PASSAGE:
╭──

Saturday, January 12, 2013


Plot: It's the modern day, but there still be magic here. Seven wizards summon the ghosts of seven legendary warriors from history and or mythology to join them, and any allies said wizards may or may not have, and the fight in the Fourth Grail War: a battle royal of epic proportions where the victorious master magus and servant spirit shall obtain the Holy Grail and each be granted the wish of their heart, no matter how miraculous. Of course magic is never as simple as it seems.

Verdict: This is an action series that goes above and beyond doing everything it needs to do right. To do an action adventure thriller type story right, especially one where there is magic and like, many say it is a matter of ordinary characters in extraordinary situations. I would say it is more of a matter of empathetic characters in escalating externalized conflict. We have to be able to see person-hood in our leads, as in be able to describe them the way we would a real person. Fate/Zero goes a step further: all of its leads are larger than life, yet they are so empathetic we cannot help but in some way root for them all, even the ones who are not so secretly our antagonists.

How does that work: escalating externalized conflict. The situation does not merely always get worse, but rather it gets worse in a way that forces our characters either to shoot their Chekhov's guns, make life changing decisions, show their colors, or all of the above. Every single one of the many leads being larger than life always makes these situations well beyond exciting. It also helps that most of the conflict is initiated by the characters themselves as they are spy, scheme, bargain, betray, or reconcile two seconds too late, also there is the fact that this series has the best budget ever. It is gorgeous the fact that it is all animated makes the amazing wizard-warrior battles have no uncanny valley effect to the; did I mention the cast is diverse and progressive in terms of character development? Well, I will below.

If you don't have a Crunchyroll account, start a free month trial to watch this with no commercials and in high definition if you can.

Facts: It is a 25 episode half-hour series. It is based on a light novel written by Gen Urobuchi, illustrated by Takashi Takeuchi, a prequel to Type-Moon's visual novel, Fate/stay night. If you stop at Episode 24, you do not need to watch Fate/Stay Night. Episode 24 is the ending of Fate/Zero, 25 merely set-up for Fate/Stay Night. It was produced by Studio Ufotable. Yuki Kajiura (and Kalafina) did the score, which of course gives this epic and the epic score it deserves.

╰──

EXTRACTED INFORMATION:
╭──

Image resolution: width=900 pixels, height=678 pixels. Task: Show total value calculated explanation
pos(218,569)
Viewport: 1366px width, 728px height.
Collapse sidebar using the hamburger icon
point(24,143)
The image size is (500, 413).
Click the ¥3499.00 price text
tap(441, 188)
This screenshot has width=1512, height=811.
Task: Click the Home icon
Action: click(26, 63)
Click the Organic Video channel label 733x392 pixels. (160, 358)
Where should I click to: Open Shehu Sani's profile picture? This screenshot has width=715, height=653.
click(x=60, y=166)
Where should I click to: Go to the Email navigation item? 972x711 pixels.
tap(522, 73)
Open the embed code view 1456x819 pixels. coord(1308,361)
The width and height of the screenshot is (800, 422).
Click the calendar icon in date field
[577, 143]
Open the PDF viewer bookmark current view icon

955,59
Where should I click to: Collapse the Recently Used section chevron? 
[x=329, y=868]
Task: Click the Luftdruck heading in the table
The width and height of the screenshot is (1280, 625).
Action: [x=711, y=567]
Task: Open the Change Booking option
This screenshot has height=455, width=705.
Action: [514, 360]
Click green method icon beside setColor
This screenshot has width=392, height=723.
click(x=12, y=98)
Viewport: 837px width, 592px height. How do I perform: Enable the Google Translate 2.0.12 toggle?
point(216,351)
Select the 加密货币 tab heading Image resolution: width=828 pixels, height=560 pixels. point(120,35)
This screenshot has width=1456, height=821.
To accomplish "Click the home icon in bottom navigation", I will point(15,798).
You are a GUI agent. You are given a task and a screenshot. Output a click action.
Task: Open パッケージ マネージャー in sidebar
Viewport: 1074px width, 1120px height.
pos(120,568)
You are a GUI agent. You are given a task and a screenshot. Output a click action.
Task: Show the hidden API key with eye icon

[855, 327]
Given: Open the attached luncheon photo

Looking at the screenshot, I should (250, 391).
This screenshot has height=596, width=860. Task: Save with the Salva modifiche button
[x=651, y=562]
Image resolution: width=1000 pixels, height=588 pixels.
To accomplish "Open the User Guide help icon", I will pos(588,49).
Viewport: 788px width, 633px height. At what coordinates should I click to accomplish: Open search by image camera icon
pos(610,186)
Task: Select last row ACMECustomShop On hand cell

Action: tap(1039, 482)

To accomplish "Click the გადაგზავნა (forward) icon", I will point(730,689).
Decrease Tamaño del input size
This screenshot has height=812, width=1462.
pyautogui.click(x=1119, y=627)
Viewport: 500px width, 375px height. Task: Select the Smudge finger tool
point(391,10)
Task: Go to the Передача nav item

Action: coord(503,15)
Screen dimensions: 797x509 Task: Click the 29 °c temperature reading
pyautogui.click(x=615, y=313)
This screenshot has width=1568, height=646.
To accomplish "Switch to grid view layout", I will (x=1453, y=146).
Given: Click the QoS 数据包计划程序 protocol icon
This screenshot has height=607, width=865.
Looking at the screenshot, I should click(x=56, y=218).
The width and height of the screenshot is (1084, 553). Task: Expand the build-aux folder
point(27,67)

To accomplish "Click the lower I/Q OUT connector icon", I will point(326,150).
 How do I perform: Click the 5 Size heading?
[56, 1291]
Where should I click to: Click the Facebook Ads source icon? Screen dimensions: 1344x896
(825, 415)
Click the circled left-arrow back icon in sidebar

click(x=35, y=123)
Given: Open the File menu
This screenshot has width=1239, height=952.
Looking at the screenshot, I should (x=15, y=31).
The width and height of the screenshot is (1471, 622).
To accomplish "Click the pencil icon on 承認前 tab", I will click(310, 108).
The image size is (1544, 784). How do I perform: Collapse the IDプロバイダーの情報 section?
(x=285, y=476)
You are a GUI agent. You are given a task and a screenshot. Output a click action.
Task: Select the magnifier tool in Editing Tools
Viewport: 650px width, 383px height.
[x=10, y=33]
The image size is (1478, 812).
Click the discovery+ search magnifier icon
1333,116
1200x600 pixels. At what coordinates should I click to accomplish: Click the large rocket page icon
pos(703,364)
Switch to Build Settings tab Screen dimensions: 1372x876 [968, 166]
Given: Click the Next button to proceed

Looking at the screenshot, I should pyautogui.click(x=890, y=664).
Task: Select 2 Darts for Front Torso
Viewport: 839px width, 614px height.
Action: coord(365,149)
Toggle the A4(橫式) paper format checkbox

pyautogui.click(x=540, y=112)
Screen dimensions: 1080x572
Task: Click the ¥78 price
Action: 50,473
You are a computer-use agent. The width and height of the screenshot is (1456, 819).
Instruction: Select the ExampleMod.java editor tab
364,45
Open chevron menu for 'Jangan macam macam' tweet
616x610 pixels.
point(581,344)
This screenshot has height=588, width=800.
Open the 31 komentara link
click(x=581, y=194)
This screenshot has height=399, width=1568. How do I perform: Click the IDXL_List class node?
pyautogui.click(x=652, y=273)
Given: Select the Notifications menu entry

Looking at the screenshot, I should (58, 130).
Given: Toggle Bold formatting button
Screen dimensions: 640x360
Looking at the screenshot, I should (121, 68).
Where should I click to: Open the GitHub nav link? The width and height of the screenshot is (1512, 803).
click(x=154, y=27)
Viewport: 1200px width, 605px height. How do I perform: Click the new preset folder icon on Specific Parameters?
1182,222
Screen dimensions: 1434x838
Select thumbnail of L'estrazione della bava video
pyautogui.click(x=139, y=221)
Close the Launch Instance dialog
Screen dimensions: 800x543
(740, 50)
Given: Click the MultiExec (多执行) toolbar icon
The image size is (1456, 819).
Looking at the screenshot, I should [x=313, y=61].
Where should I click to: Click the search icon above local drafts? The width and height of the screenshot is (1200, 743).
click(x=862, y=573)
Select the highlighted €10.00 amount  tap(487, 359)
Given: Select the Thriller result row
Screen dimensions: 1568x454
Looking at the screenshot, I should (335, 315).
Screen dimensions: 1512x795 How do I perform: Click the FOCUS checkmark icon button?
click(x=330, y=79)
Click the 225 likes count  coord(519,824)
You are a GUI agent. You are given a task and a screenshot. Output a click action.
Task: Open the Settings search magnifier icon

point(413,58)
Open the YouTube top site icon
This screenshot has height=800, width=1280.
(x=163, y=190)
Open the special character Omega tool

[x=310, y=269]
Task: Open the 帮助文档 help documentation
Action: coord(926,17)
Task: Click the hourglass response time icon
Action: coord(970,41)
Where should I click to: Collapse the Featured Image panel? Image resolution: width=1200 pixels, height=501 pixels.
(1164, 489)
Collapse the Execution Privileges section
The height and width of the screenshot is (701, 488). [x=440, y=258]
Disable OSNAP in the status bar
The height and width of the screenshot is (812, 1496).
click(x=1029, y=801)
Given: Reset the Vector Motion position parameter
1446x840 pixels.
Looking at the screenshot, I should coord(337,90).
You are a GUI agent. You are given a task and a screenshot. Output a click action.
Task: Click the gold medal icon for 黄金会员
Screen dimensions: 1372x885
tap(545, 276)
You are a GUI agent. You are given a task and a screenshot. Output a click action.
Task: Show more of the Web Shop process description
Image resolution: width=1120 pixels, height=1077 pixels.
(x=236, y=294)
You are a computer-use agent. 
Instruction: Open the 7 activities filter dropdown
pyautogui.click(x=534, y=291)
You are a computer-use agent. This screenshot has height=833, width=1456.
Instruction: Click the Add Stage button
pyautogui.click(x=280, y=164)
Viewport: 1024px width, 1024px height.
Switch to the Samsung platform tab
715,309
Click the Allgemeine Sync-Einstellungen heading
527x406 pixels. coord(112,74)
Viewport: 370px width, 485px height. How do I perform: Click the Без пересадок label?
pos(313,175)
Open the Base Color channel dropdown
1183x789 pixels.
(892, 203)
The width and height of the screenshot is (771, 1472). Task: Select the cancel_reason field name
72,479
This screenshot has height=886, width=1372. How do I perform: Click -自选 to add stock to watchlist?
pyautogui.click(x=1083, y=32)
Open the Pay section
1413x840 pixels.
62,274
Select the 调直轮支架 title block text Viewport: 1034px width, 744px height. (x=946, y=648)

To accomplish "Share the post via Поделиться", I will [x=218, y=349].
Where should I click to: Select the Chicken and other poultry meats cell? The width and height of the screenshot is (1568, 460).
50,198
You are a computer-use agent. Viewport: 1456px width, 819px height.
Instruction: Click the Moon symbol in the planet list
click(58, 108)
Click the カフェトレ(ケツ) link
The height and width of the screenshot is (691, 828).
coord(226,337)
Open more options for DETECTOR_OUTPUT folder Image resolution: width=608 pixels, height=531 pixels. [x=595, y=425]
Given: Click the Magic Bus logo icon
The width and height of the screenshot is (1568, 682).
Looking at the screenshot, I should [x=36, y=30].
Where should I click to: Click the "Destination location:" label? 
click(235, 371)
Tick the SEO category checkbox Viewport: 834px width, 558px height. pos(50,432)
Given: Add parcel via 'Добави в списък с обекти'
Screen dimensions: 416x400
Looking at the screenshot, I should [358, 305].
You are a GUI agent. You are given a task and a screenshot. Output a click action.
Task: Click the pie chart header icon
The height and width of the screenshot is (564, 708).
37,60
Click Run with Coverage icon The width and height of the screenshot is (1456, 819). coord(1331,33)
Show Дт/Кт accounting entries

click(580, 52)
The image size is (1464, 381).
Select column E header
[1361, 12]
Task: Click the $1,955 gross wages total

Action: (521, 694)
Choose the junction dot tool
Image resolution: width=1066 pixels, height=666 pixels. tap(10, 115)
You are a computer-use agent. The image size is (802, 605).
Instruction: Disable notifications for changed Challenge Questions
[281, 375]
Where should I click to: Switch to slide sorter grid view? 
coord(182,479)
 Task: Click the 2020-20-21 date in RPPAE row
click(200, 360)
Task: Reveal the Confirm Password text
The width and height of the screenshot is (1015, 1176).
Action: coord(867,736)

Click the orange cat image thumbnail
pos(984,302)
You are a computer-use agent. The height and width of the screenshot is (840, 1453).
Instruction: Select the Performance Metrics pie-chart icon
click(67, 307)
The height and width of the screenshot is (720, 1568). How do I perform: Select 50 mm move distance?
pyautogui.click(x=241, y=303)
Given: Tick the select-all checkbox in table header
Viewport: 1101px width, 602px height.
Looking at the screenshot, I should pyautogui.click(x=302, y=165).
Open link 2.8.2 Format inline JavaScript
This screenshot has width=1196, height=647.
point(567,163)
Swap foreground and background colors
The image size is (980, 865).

╰──

EXERCISE REQUIREMENTS:
1/ Answer these questions from the Fate/Zero review:
(a) How many wizards summon the ghosts of legendary warriors?
(b) Which studio produced the series?
(c) Who illustrated the light novel the series is based on?
2/ Translate this sentence from the Fate/Zero review into Spanish: "If you stop at Episode 24, you do not need to watch Fate/Stay Night."

RESULTS FOR THE EXERCISE:
1/
(a) Seven
(b) Studio Ufotable
(c) Takashi Takeuchi

2/ Si te detienes en el episodio 24, no necesitas ver Fate/Stay Night.